Cuando se apunta un telescopio hacia un exoplaneta (planeta de fuera de nuestro sistema solar), la luz que a partir de entonces recibe el telescopio podría estar «contaminada» por la luz de otros planetas de ese mismo sistema solar en más ocasiones de lo que se ha venido creyendo, según un nuevo estudio. Si desde otro sistema solar alguien observa con telescopio a la Tierra justo cuando esta se halla cerca de Marte o de Venus desde la perspectiva visual del observador, este podría obtener resultados que le hiciesen creer que ambos planetas son el mismo astro, y llegar a la conclusión de que no hay vida. Eso mismo podría sucedernos al observar desde aquí algunos exoplanetas.

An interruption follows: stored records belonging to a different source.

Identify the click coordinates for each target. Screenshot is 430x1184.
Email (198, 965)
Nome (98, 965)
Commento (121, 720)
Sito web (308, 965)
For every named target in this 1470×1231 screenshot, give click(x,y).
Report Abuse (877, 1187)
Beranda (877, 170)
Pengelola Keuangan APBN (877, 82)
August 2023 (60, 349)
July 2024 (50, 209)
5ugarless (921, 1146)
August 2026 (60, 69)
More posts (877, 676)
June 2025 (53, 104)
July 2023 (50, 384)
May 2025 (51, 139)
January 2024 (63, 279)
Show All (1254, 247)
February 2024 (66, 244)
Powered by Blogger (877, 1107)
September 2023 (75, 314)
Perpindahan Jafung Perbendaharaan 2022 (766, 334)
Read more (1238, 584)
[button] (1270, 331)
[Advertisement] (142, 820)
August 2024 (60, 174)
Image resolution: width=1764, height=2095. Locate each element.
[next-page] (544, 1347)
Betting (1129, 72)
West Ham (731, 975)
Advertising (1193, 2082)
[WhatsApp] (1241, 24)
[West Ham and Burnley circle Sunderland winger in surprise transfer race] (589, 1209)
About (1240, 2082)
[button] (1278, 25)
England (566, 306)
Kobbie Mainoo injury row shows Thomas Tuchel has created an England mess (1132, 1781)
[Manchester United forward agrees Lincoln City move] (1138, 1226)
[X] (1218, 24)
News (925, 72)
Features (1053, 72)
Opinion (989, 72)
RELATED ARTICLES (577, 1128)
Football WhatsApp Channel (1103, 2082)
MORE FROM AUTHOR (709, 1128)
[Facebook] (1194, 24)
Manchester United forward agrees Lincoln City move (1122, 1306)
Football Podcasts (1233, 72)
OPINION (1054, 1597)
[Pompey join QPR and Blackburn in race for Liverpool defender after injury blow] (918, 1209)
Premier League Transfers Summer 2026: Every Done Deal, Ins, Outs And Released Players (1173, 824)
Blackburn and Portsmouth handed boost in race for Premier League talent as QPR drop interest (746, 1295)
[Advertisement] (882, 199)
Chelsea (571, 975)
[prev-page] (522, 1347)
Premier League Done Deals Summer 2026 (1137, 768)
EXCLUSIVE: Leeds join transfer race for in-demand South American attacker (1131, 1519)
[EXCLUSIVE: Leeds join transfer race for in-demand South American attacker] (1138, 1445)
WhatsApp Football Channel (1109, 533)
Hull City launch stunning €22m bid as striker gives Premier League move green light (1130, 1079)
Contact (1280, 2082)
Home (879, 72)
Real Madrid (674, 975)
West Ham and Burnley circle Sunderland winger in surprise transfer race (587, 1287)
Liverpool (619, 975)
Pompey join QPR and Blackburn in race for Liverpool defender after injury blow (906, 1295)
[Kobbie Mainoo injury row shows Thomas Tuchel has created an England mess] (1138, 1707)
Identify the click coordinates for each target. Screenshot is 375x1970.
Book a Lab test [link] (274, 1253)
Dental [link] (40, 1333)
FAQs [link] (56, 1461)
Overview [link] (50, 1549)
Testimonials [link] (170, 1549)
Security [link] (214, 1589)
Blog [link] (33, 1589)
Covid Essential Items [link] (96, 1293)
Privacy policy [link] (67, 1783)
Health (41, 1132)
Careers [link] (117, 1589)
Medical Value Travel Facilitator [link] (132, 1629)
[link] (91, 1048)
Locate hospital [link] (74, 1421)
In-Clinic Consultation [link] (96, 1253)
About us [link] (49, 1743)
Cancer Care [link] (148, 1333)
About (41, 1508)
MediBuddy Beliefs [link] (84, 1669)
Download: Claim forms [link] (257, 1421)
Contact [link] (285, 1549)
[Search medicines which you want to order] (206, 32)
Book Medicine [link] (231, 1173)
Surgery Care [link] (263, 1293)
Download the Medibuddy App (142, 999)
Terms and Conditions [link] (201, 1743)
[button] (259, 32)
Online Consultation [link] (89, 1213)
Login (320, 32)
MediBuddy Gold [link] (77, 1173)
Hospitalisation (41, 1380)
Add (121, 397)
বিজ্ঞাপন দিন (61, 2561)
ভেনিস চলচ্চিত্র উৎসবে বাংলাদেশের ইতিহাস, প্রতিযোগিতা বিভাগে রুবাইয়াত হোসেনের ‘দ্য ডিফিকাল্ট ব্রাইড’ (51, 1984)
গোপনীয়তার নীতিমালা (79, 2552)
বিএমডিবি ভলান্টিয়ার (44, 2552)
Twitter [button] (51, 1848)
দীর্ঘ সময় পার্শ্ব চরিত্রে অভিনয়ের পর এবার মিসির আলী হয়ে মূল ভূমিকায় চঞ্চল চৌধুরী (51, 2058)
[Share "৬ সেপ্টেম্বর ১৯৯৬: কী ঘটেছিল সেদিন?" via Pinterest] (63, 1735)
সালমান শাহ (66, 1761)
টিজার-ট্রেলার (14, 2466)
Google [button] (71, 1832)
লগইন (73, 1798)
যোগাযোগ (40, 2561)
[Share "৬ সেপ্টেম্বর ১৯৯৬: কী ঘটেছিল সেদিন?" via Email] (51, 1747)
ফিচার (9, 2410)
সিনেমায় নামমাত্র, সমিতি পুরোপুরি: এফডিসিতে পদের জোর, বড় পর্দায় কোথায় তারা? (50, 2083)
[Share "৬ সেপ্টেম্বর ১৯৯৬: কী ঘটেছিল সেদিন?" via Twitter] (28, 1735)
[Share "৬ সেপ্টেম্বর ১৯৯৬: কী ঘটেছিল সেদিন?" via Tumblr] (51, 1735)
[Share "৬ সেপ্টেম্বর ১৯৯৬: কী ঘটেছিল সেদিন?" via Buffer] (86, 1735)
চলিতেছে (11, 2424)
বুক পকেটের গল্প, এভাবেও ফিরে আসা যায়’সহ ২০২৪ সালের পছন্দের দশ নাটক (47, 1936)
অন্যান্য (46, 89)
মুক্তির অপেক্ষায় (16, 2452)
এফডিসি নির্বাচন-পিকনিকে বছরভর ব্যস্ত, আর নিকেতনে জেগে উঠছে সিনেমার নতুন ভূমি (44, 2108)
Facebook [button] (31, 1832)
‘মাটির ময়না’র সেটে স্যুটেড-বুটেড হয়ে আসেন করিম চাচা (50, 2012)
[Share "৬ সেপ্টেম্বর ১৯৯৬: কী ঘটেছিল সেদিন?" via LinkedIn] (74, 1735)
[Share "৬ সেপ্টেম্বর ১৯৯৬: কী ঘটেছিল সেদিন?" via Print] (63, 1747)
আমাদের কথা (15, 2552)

Así lo ha determinado el equipo de Prabal Saxena, del Centro Goddard de Vuelos Espaciales de la NASA en Greenbelt, Maryland, Estados Unidos.
Saxena y sus colegas han averiguado cómo se manifestaría el efecto con un telescopio espacial avanzado diseñado para observar exoplanetas potencialmente habitables y cómo podría evitarse.
Hay unas 30 estrellas similares a nuestro Sol en un radio de unos 30 años-luz en torno a nuestro sistema solar. Alguna o algunas de ellas podrían tener a su alrededor planetas habitables. Pero la correcta detección de las condiciones de habitabilidad de dichos planetas no será posible si actúa ese efecto distorsionador.
Este fenómeno de mezcla de luz, en el que las observaciones de un planeta se ven contaminadas por la luz de otros planetas de un sistema, surge básicamente como consecuencia de la difracción de la luz. La magnitud del efecto depende de varios factores, como por ejemplo el tamaño de la apertura del telescopio (el área de captación de luz) y la longitud de onda a la que se realiza la observación. En el caso de mundos alrededor de una estrella lejana, el efecto puede hacer que dos planetas visualmente cercanos o un planeta y una luna, parezcan transformarse en uno solo.